Elle est plus cohérente plutôt qu'uniformément plus stricte. MiCA impose un ensemble clair de règles de conservation, de capital et de conduite à l'échelle de l'UE. L'empilement américain peut être plus exigeant par endroits, une trust charter du NYDFS est la référence la plus difficile que nous suivons, mais la protection varie énormément selon les États.

Une licence MiCA couvre-t-elle toute l'UE ?

Oui. Une autorisation délivrée par le régulateur d'un État membre est passeportable dans tous les pays de l'UE. Ce modèle de licence unique est la principale différence structurelle avec les États-Unis, où chaque État délivre sa propre licence de transmetteur de fonds.

Pourquoi les plateformes américaines listent-elles moins de tokens que les européennes ?

Parce que tout token que la SEC pourrait considérer comme une valeur mobilière crée un risque juridique pour une plateforme américaine. Les plateformes retirent de la cote ou géo-restreignent les actifs borderline pour les Américains. MiCA offre aux plateformes européennes un cadre de cotation plus clair, donc la divergence apparaît directement dans les listes d'actifs.

Qu'est-ce qui est plus sûr pour mes fonds, une plateforme européenne ou américaine ?

Les options les plus solides existent des deux côtés : la trust charter de Gemini aux États-Unis, la licence MiCA de Bitpanda dans l'UE, et l'empilement multi-juridictionnel de Coinbase. La qualité de l'entité compte plus que le continent. Vérifiez quelle entité juridique vous sert et quel régime la couvre réellement.

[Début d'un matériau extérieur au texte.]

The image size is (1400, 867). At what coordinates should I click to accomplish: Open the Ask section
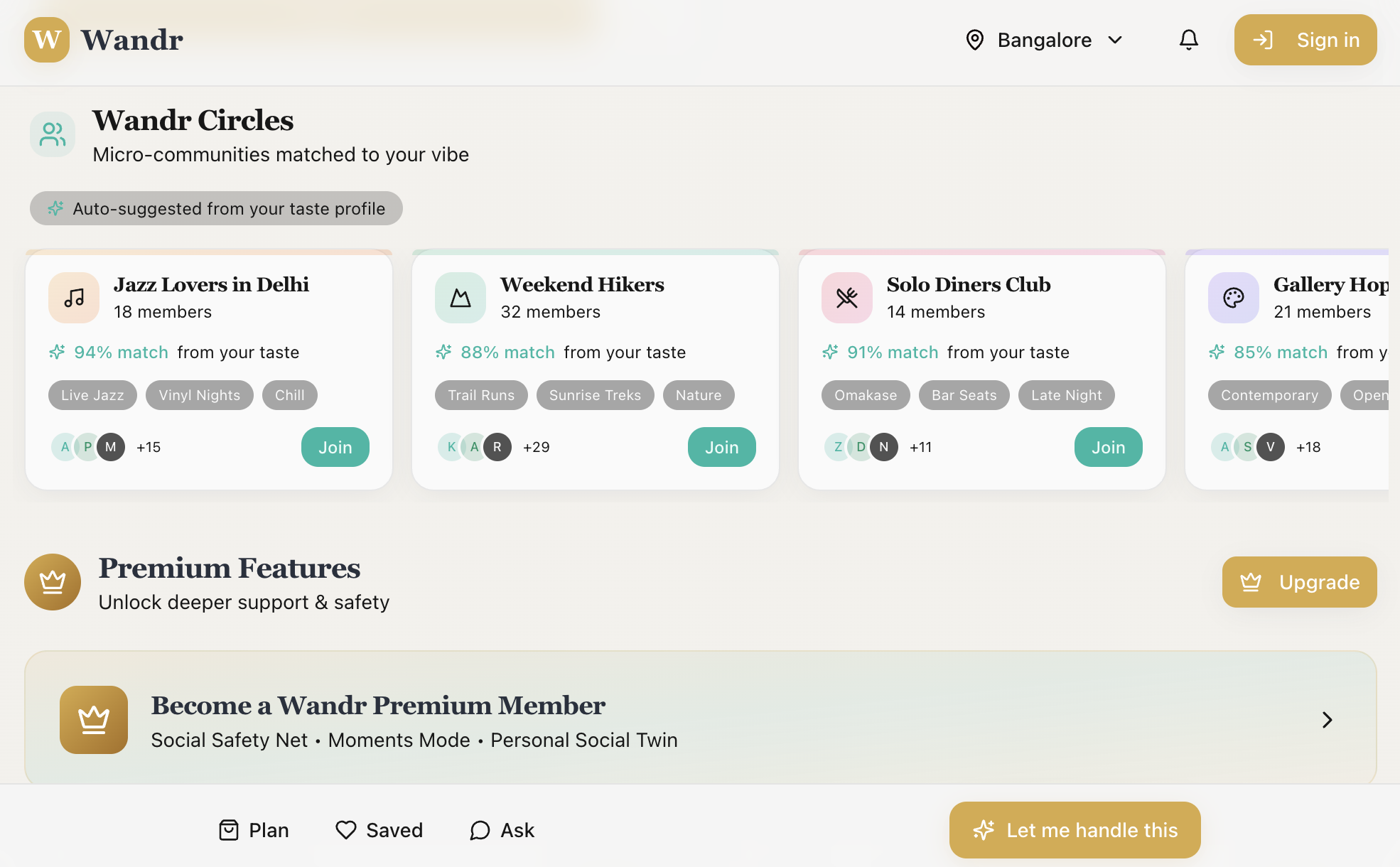coord(501,829)
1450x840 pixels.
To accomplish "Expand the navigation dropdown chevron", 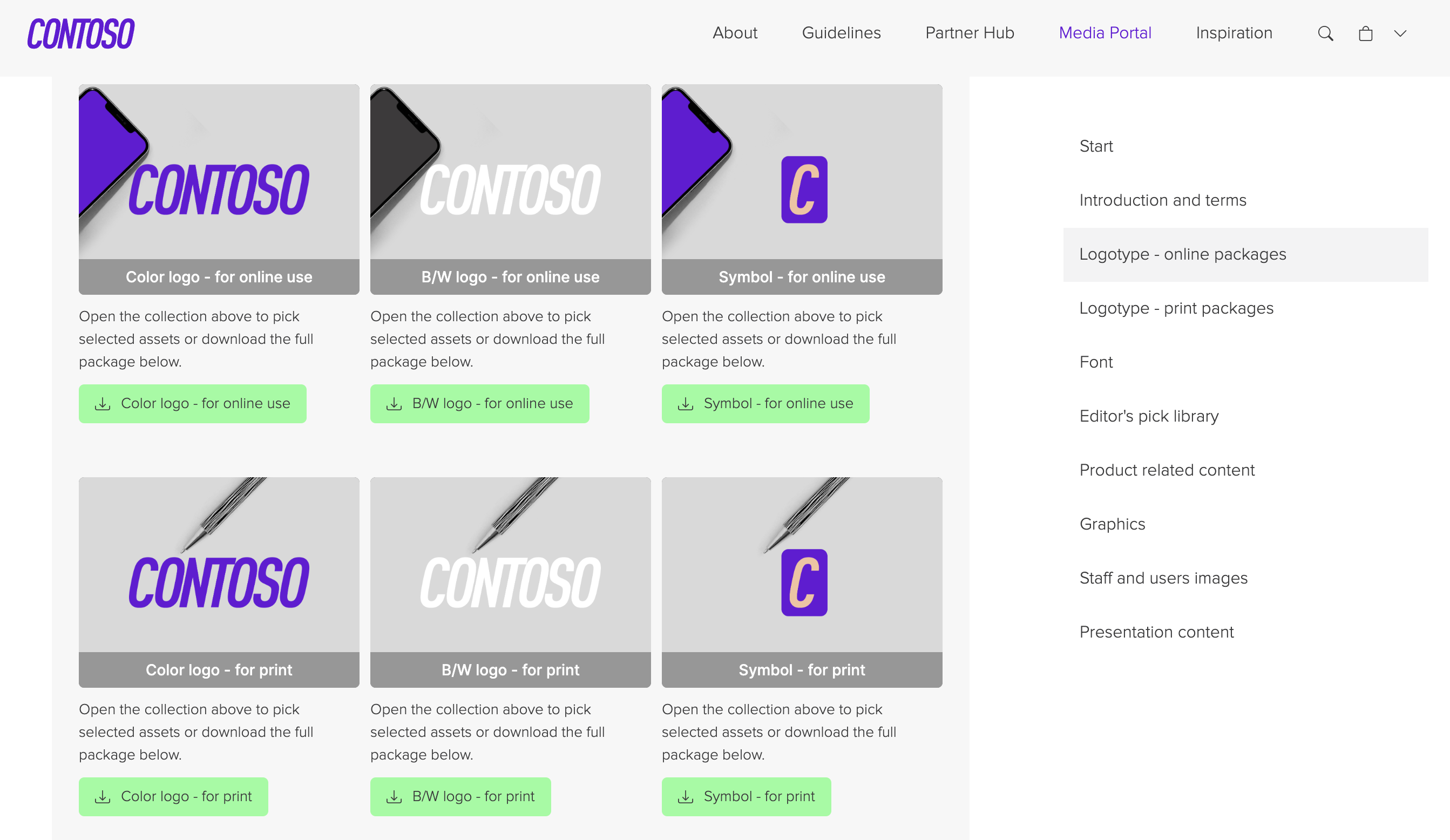I will (1400, 33).
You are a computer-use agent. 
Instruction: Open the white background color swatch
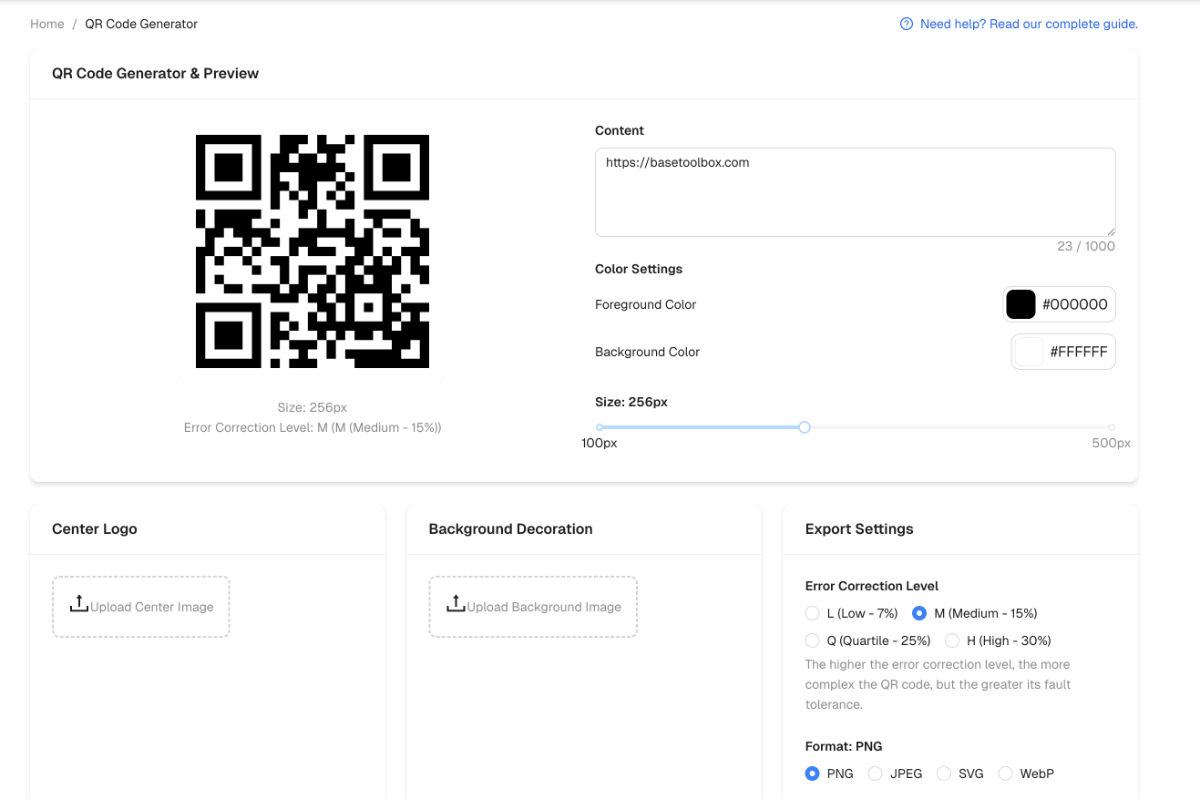click(1028, 352)
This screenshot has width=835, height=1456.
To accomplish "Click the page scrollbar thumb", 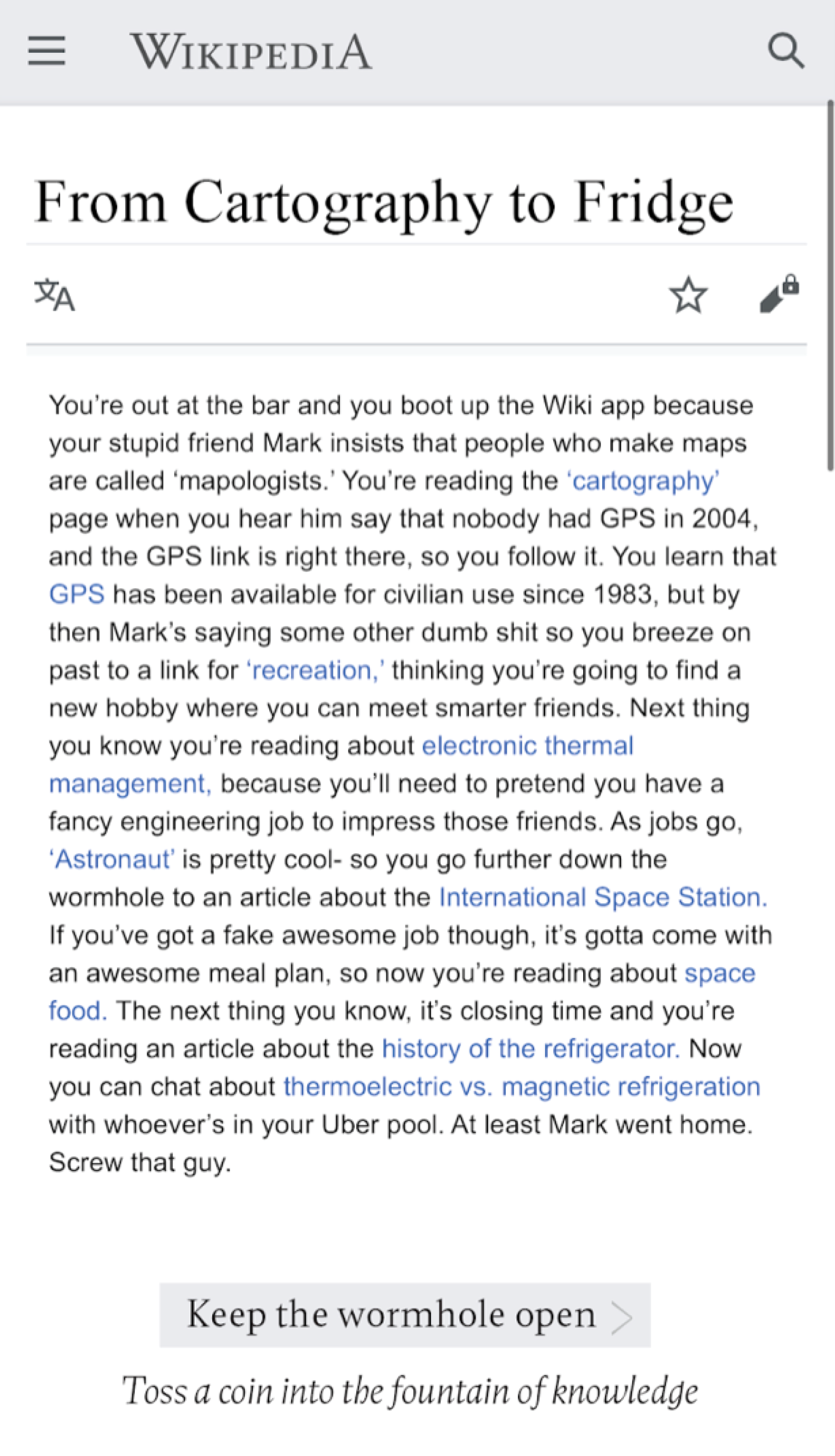I will tap(830, 286).
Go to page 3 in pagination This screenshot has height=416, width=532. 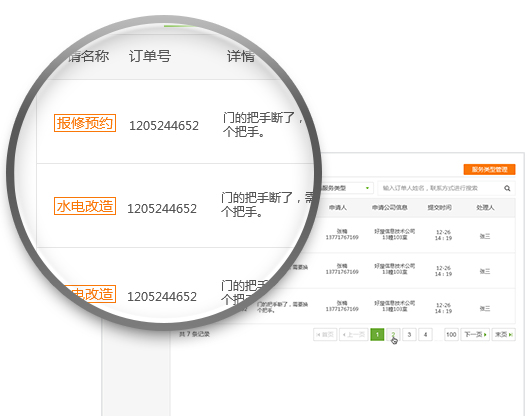coord(409,335)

Les États-Unis vont-ils copier MiCA ?

Une licence américaine unique et passeportable est improbable ; les États ne renonceront pas facilement à leur pouvoir sur la transmission de fonds. Une législation fédérale sur la structure des marchés réduirait l'ambiguïté SEC-CFTC, ce qui constitue la convergence la plus réaliste. Le régime évolue et nous mettons à jour les scores quand les règles entrent en vigueur.